Deletion and Rebalancing
Deletion is more complex. After removing a key from a leaf, you might have underflow (fewer than minimum keys). The solutions, in order of preference: borrow from a sibling, or merge with a sibling.
def delete(self, key: int) -> bool:
"""Delete a key from the tree. Returns True if found and deleted."""
leaf = self._find_leaf(key)
# Find and remove key
try:
idx = leaf.keys.index(key)
except ValueError:
return False
leaf.keys.pop(idx)
leaf.values.pop(idx)
# Handle underflow (skip for root)
if leaf.parent and leaf.is_underflow:
self._handle_underflow(leaf)
return True
def _handle_underflow(self, node: BPlusTreeNode) -> None:
"""Rebalance tree after deletion causes underflow."""
parent = node.parent
node_idx = parent.children.index(node)
# Try borrowing from left sibling
if node_idx > 0:
left_sibling = parent.children[node_idx - 1]
if len(left_sibling.keys) > (self.order - 1) // 2:
self._borrow_from_left(node, left_sibling, parent, node_idx)
return
# Try borrowing from right sibling
if node_idx < len(parent.children) - 1:
right_sibling = parent.children[node_idx + 1]
if len(right_sibling.keys) > (self.order - 1) // 2:
self._borrow_from_right(node, right_sibling, parent, node_idx)
return
# Must merge
if node_idx > 0:
self._merge_nodes(parent.children[node_idx - 1], node,
parent, node_idx - 1)
else:
self._merge_nodes(node, parent.children[node_idx + 1],
parent, node_idx)
def _borrow_from_left(self, node: LeafNode, sibling: LeafNode,
parent: InternalNode, node_idx: int) -> None:
"""Borrow one key from left sibling."""
# Move last key from sibling to node
node.keys.insert(0, sibling.keys.pop())
node.values.insert(0, sibling.values.pop())
# Update parent separator
parent.keys[node_idx - 1] = node.keys[0]
Range Queries and Sequential Access
This is where B+ trees shine. The linked leaf structure enables efficient range scans without tree traversal:
def range_query(self, start_key: int, end_key: int) -> List[Tuple[int, Any]]:
"""Return all key-value pairs where start_key <= key <= end_key."""
results = []
# Find starting leaf
leaf = self._find_leaf(start_key)
# Scan through leaves using next pointers
while leaf:
for i, key in enumerate(leaf.keys):
if key > end_key:
return results
if key >= start_key:
results.append((key, leaf.values[i]))
leaf = leaf.next_leaf
return results
def scan_all(self) -> List[Tuple[int, Any]]:
"""Return all key-value pairs in sorted order."""
results = []
# Find leftmost leaf
node = self.root
while not node.is_leaf:
node = node.children[0]
# Traverse leaf chain
while node:
for i, key in enumerate(node.keys):
results.append((key, node.values[i]))
node = node.next_leaf
return results
A range query touching 1000 consecutive records requires finding the starting leaf (3 disk reads) plus reading the sequential leaf pages (perhaps 4 more reads).
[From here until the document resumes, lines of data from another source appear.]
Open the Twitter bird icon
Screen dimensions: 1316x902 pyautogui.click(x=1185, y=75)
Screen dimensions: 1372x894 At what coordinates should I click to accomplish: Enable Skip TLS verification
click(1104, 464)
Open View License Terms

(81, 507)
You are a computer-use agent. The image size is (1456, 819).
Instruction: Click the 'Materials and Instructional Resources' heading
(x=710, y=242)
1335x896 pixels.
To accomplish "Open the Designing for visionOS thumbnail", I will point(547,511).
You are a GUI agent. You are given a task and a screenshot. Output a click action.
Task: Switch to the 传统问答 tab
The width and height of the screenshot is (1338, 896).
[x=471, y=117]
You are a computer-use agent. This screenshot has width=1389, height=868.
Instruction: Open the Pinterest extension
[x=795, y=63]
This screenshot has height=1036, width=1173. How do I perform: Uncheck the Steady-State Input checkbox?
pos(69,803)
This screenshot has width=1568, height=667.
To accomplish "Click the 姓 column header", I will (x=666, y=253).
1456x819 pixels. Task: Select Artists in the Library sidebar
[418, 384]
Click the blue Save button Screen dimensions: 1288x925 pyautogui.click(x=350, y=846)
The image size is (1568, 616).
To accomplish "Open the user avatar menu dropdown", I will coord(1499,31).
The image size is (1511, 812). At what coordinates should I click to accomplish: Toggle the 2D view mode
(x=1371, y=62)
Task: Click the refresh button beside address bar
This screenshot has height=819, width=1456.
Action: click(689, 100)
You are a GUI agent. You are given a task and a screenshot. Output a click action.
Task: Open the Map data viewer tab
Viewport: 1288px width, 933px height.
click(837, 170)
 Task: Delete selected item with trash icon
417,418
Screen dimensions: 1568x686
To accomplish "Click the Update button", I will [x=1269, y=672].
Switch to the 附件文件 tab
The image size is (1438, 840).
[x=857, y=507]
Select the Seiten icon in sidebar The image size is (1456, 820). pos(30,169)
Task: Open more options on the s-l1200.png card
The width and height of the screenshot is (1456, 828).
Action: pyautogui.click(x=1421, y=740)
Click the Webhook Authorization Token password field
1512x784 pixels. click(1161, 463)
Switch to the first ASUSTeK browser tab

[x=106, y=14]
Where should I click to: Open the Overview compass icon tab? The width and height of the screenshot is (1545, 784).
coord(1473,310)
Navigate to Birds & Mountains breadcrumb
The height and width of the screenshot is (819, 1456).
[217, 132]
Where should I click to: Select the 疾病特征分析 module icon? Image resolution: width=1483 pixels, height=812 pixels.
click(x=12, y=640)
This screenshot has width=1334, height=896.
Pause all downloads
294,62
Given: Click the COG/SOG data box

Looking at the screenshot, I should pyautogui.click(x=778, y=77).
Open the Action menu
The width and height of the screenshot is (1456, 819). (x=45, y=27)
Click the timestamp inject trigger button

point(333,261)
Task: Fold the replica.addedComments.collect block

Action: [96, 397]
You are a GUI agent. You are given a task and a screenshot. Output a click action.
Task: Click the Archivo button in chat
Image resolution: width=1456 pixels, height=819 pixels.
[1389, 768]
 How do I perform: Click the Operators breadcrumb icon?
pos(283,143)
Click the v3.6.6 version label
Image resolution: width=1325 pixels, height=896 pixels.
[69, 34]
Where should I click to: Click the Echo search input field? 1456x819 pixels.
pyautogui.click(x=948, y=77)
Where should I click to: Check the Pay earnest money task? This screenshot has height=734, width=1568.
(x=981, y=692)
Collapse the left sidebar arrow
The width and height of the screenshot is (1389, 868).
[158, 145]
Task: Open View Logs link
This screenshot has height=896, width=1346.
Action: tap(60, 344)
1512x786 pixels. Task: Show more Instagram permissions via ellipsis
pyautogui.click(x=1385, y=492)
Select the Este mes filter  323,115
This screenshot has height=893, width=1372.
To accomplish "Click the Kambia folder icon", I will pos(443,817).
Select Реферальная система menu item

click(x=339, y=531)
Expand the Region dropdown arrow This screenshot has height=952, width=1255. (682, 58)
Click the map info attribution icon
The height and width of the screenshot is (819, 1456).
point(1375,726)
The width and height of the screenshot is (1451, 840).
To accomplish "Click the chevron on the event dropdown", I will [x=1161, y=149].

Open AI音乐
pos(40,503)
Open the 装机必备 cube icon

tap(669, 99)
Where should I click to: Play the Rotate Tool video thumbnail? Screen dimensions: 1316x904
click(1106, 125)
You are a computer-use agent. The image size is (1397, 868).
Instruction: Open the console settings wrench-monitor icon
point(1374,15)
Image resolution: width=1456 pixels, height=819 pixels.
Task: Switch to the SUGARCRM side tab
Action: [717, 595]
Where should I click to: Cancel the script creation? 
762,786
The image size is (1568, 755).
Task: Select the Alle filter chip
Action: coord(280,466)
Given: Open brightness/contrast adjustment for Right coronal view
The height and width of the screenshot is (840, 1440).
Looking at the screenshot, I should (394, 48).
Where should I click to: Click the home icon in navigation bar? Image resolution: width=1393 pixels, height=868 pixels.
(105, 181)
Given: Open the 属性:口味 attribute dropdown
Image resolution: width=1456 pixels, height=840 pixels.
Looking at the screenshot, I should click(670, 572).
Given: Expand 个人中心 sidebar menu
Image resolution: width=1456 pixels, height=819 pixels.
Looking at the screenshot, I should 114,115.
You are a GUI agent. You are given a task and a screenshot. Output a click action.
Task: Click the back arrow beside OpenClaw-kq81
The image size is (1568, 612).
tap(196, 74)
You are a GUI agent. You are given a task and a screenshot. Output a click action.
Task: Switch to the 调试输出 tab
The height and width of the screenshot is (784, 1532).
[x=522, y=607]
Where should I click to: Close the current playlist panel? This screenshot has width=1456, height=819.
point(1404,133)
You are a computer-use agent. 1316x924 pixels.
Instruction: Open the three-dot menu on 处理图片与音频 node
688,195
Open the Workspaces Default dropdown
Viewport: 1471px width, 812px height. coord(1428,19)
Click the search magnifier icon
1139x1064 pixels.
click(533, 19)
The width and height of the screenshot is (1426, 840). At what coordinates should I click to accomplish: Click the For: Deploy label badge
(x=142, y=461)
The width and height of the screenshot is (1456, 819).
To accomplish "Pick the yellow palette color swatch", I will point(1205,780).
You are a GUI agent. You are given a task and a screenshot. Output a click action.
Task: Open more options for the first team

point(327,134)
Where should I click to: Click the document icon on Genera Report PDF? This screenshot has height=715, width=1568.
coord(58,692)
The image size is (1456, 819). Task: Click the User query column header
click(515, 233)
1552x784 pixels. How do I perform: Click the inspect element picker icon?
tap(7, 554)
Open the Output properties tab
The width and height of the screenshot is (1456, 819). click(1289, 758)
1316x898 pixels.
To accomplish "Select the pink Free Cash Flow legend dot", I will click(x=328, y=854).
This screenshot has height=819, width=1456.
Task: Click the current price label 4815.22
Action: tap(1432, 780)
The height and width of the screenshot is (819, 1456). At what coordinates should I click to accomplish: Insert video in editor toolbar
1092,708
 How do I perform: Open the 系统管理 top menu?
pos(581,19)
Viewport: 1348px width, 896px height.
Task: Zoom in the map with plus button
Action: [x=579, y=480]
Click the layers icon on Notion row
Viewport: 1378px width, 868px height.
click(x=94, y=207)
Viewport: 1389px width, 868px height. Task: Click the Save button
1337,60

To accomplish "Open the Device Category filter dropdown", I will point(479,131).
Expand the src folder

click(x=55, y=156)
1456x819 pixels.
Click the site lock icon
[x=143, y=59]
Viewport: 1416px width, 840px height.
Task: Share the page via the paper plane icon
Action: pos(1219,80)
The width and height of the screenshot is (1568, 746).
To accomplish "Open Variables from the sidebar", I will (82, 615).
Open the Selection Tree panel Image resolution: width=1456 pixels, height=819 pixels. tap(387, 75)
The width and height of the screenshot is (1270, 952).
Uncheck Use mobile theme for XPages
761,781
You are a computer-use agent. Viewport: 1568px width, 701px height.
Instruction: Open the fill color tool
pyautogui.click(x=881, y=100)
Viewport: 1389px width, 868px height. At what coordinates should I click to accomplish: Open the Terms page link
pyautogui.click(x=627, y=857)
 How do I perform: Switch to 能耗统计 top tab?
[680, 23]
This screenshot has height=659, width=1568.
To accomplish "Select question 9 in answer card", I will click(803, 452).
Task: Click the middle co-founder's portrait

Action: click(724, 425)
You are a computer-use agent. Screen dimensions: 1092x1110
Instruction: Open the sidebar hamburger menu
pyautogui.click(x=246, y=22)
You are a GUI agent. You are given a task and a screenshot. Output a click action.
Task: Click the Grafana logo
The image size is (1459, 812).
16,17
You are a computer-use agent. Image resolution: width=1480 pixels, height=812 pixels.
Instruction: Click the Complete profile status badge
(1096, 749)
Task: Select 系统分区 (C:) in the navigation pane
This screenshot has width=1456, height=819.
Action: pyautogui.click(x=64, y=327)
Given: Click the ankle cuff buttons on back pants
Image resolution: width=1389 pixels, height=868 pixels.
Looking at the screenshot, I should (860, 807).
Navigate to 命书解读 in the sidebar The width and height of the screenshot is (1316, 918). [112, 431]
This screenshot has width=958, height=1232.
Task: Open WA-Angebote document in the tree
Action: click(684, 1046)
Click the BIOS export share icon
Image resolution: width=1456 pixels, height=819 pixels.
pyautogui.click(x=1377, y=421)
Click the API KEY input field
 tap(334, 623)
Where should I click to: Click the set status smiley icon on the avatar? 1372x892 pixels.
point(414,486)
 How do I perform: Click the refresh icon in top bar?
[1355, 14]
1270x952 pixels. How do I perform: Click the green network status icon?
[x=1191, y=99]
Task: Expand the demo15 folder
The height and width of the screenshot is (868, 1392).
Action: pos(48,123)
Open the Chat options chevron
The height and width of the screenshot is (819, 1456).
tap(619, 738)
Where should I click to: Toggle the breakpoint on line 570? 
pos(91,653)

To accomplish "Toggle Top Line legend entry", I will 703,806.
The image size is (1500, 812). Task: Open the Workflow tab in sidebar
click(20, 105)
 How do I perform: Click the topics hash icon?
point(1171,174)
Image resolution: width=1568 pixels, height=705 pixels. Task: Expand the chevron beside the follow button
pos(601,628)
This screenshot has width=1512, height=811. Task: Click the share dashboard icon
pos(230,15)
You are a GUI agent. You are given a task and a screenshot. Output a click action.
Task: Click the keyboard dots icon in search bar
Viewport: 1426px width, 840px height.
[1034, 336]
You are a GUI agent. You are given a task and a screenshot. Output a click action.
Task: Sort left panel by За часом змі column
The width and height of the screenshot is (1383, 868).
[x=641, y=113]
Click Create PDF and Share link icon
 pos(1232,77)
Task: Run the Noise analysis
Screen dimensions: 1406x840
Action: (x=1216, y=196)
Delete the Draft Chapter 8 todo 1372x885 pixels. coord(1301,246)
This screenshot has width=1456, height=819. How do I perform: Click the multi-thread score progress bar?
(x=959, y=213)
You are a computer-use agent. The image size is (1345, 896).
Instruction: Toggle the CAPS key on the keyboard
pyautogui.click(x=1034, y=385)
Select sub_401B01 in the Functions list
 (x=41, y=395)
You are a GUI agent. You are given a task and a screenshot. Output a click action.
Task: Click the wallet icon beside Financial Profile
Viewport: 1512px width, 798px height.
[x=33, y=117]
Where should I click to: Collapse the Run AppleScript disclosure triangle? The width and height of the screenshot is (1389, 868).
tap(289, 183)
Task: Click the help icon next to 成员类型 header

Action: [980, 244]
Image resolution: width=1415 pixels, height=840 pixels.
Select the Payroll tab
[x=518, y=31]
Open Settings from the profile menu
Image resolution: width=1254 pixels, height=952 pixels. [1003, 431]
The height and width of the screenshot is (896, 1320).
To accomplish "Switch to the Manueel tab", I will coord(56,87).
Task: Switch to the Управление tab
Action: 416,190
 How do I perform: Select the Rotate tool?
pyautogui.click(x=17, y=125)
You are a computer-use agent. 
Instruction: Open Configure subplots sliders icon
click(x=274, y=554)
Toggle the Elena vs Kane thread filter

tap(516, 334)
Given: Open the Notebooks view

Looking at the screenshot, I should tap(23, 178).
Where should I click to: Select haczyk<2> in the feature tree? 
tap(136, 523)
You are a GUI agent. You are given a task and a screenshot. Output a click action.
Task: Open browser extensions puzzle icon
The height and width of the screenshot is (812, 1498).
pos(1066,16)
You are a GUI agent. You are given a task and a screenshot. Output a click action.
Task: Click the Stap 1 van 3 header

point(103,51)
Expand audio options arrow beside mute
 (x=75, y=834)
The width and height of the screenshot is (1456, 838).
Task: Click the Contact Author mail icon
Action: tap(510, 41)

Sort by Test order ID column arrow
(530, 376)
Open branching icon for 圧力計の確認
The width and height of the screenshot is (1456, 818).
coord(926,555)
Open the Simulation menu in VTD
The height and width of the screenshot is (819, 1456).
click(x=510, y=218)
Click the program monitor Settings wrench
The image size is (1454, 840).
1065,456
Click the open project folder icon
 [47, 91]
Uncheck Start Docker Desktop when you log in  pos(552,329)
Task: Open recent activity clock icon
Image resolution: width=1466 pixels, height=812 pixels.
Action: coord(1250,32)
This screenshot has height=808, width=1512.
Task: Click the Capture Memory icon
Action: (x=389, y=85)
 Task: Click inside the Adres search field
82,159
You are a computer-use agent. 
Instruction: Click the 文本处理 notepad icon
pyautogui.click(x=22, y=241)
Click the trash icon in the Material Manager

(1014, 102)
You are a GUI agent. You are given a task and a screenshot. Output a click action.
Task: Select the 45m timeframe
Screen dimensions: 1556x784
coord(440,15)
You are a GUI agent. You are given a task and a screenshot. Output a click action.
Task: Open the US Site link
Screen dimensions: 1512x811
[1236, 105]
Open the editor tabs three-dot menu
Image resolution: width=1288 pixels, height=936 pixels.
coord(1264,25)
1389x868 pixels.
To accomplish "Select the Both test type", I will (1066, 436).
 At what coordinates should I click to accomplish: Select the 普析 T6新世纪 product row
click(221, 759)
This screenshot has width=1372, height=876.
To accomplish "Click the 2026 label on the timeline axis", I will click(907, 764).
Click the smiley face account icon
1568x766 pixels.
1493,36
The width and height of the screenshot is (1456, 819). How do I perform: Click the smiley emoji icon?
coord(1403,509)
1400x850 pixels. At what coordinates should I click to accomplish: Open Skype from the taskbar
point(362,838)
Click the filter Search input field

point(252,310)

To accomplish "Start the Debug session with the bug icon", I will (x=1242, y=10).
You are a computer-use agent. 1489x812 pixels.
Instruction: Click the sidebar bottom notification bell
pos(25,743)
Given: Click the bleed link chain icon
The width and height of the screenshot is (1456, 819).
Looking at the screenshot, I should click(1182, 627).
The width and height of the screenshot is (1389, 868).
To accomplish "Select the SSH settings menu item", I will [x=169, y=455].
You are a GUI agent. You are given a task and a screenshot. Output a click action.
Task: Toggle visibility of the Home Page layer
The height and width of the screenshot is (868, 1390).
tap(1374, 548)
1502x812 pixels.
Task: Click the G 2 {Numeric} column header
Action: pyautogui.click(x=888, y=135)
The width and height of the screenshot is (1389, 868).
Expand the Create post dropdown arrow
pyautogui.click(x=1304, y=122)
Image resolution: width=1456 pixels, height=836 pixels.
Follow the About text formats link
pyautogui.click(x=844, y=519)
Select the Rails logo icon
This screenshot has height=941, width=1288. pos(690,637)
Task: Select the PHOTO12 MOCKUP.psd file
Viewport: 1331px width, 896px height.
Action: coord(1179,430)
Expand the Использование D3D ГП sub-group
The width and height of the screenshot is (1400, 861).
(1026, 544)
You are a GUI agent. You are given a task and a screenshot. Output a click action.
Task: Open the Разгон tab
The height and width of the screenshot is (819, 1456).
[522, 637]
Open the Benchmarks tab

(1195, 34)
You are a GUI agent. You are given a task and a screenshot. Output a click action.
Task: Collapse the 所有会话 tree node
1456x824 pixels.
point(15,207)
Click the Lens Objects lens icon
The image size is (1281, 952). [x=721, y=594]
Compare this to a binary search tree, which would need 1000 separate tree traversals.
Practical Considerations
Real implementations must consider disk page sizes. Here’s how to calculate optimal node capacity:
def calculate_order(page_size: int = 4096,
key_size: int = 8,
pointer_size: int = 8) -> int:
"""
Calculate optimal B+ tree order for given page size.
Internal node: m pointers + (m-1) keys must fit in one page
Formula: m * pointer_size + (m-1) * key_size <= page_size
"""
# Solve for m: m * (pointer_size + key_size) <= page_size + key_size
m = (page_size + key_size) // (pointer_size + key_size)
return m
# Example: 4KB pages with 8-byte keys and pointers
order = calculate_order(4096, 8, 8) # Returns 256
For concurrent access, B+ trees typically use lock coupling (crabbing): acquire lock on child before releasing parent lock. Some implementations use optimistic locking, assuming conflicts are rare and validating before committing changes.
Bulk loading is another optimization. Instead of inserting records one by one, sort the data first, then build the tree bottom-up by filling leaf pages sequentially. This produces a perfectly packed tree and is orders of magnitude faster for initial loads.
B+ trees have earned their place as the default index structure. Understanding their implementation helps you make better decisions about indexing strategies and appreciate the engineering behind every database query.